Raymond Lévesque, 1928-2021
Un article de Steve Normandin,
Amis français et d’ailleurs… il vous faut connaître Raymond Lévesque ! Amis québécois, si vous ne le connaissez pas, il vous faut le redécouvrir !
1956, à Paris. Suivant les pas du géant Félix, qui ouvrait malgré lui les chemins de la chanson québécoise à Paris, un jeune auteur galère et crève littéralement de faim dans les cabarets de la Rive Gauche (en particulier au Port du Salut) s’accompagnant de son seul ukulélé, tel un Pierrot terrestre à l’esprit vif et aux regards désabusés. En pleine guerre d’Algérie, au détour d’une conversation de bistro, quelqu’un pose une question demeurée sans réponses ce jour-là : « Quand les hommes vivront d’amour » : Raymond Lévesque en prend note au revers de son paquet de cigarettes…
Cette chanson, universelle de simplicité, par la lumière qu’elle dégage dans la francophonie, a souvent plongé une grande part du travail de Raymond Lévesque dans une ombre… injuste ! Son œuvre majeure, à la fois naïve, intuitive, tendrement sensible et engagée socialement et politiquement, porte l’empreinte de l’homme qui l’a mise au monde. Auteur-compositeur-interprète, poète, romancier, revuiste et chansonnier (1), quelquefois comédien – avec une belle forme de génie simple donnant la voix à ceux qui n’ont pas de chance dans la vie -, Raymond Lévesque vient de nous quitter à l’âge de 92 ans. Jamais la fleur de lys n’avait flétri dans son cœur.
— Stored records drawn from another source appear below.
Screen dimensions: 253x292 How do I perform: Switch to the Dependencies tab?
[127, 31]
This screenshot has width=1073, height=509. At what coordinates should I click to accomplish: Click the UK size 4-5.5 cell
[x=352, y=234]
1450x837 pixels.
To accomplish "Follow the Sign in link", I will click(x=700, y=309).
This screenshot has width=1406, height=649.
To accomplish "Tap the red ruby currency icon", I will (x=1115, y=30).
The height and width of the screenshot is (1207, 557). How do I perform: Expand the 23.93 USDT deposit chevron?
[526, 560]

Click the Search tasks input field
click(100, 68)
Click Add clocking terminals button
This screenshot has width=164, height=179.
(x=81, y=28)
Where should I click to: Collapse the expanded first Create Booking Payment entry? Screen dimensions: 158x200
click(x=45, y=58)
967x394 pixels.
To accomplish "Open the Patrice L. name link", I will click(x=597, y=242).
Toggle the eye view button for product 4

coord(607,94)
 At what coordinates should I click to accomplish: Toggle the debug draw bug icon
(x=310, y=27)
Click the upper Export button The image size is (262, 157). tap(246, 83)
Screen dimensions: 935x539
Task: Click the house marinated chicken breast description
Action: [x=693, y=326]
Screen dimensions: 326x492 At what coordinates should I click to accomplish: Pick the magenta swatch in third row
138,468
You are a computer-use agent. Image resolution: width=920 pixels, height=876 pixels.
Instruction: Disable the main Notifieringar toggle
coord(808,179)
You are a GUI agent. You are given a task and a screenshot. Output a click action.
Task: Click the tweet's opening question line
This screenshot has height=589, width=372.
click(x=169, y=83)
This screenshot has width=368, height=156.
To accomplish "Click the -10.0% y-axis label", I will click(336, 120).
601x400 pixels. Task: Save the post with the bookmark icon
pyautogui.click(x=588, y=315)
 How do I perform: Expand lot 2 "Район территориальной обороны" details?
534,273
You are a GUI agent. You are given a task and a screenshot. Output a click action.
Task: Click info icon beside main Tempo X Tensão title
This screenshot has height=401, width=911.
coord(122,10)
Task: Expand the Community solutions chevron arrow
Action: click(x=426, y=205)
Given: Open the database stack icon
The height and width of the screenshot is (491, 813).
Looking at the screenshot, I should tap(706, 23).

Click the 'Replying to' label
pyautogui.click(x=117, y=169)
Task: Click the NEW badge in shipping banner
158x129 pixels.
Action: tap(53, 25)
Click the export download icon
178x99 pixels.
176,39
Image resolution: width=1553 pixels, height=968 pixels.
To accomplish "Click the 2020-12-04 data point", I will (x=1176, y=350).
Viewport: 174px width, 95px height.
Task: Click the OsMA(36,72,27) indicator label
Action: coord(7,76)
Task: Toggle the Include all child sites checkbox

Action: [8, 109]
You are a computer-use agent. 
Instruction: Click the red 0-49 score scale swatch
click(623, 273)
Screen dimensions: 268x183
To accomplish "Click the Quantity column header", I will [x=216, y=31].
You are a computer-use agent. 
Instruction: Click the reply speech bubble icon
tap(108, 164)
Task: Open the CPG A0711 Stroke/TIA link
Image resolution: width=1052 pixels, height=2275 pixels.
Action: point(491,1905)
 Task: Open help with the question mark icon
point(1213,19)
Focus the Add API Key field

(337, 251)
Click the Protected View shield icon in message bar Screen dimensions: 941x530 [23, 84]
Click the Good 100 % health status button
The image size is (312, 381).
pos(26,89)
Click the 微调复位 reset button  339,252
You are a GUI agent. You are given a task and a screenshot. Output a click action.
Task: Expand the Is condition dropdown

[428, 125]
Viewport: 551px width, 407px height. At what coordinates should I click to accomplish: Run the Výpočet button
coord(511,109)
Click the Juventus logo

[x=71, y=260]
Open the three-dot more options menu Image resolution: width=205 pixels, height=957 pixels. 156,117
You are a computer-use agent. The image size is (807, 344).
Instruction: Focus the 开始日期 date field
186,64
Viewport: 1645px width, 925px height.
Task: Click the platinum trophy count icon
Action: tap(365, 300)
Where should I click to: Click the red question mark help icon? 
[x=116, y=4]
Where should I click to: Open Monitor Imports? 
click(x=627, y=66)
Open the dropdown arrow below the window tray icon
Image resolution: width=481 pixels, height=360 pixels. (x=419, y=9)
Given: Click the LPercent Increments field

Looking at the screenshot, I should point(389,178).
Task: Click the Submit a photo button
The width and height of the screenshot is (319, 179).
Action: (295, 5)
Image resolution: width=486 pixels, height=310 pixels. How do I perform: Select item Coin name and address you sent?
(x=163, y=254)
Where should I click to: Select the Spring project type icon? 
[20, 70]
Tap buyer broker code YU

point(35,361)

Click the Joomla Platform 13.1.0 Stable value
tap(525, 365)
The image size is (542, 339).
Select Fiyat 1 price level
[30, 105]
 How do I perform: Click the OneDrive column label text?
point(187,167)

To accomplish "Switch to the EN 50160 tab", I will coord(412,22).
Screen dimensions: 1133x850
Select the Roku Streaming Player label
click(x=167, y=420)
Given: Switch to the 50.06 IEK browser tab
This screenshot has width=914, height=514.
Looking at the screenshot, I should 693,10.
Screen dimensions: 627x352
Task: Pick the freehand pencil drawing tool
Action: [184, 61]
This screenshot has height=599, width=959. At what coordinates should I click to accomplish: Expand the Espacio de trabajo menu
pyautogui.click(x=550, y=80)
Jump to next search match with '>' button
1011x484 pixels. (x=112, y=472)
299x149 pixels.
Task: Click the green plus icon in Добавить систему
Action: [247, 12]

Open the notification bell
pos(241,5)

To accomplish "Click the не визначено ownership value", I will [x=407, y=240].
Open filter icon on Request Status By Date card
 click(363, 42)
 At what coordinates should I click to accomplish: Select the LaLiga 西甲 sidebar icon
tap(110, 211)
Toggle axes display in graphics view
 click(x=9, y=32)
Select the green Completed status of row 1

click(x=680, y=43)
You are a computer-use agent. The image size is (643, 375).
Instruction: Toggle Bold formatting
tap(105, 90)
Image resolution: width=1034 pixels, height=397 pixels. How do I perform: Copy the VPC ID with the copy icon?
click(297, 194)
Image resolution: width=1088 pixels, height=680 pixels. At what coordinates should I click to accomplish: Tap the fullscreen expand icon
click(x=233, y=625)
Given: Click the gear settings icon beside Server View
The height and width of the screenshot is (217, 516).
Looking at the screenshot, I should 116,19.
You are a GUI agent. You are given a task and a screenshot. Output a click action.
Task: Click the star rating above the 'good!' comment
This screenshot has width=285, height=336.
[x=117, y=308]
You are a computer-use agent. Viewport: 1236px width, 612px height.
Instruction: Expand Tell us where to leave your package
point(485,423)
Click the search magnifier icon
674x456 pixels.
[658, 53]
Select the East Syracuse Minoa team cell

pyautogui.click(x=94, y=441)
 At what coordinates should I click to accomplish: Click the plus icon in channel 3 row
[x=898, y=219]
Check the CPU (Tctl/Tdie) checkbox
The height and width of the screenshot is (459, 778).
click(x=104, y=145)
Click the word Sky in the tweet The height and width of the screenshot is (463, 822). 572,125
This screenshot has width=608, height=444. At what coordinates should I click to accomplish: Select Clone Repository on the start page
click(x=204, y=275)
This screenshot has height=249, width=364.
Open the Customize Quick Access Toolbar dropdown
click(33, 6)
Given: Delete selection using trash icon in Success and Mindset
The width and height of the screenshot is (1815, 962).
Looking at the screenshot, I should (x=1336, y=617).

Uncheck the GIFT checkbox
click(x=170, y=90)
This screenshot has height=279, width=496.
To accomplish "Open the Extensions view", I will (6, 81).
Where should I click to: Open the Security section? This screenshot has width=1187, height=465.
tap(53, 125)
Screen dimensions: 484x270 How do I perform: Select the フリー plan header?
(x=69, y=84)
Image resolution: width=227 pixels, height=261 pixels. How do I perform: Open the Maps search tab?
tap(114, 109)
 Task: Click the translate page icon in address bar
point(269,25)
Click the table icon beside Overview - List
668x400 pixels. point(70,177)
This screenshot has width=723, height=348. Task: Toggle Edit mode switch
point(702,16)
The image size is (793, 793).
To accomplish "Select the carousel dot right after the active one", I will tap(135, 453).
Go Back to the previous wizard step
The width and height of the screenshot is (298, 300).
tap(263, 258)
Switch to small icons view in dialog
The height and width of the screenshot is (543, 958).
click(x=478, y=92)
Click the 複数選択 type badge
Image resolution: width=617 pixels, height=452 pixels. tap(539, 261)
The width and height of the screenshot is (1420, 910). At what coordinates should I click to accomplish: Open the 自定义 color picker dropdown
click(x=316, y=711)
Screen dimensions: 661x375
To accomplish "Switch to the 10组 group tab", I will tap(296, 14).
Il voit le jour à Montréal en 1928. Son père, Albert Lévesque, est éditeur important de la littérature québécoise. Sa mère meurt très jeune : l’enfant cherche une bouée de réconfort dans un climat familial difficile. Il suit des cours de piano sur une courte période auprès du compositeur Rodolphe Mathieu : ses connaissances musicales prises à la volée lui seront bientôt d’un précieux secours. Les chansons de Charles Trenet, entendues à la radio, insufflent au jeune Raymond une bouffée d’air qui lui sera salutaire. Imprégné des musique et de la poésie de Trenet, Lévesque commence à écrire ses premières chansons, calquées sur son idole de jeunesse : on peut avoir pire comme modèle (dixit Monsieur Lévesque !) À part les chansons françaises ou américaines, dont on copie les genres, il y a très peu de « créateurs » qui se démarquent à cette époque des années 1930-40 : La Bolduc dans une veine folklorique, et dans une commune mesure le Soldat Roland Lebrun et ses chansons de cowboy…
Cancre parmi bien d’autres, rebelle et insoumis, il lui faut gagner des sous : jeune adulte, Raymond enchaîne les petits boulots dont un en particulier, qui lui permettra d’aborder le Gotha du spectacle québécois et français de l’après-guerre. Garçon de table (bus boy) au mythique Faisan Doré du Boulevard Saint-Laurent à Montréal, Raymond Lévesque y fait quelques rencontres majeures : Bourvil (qui lui créera plus tard Monsieur Balzac quand Lévesque tentera sa chance à Paris), le jeune Charles Aznavour… et les artistes québécois qui deviendront plus des mythes de la télé et de la chanson : Jacques Normand, Monique Leyrac…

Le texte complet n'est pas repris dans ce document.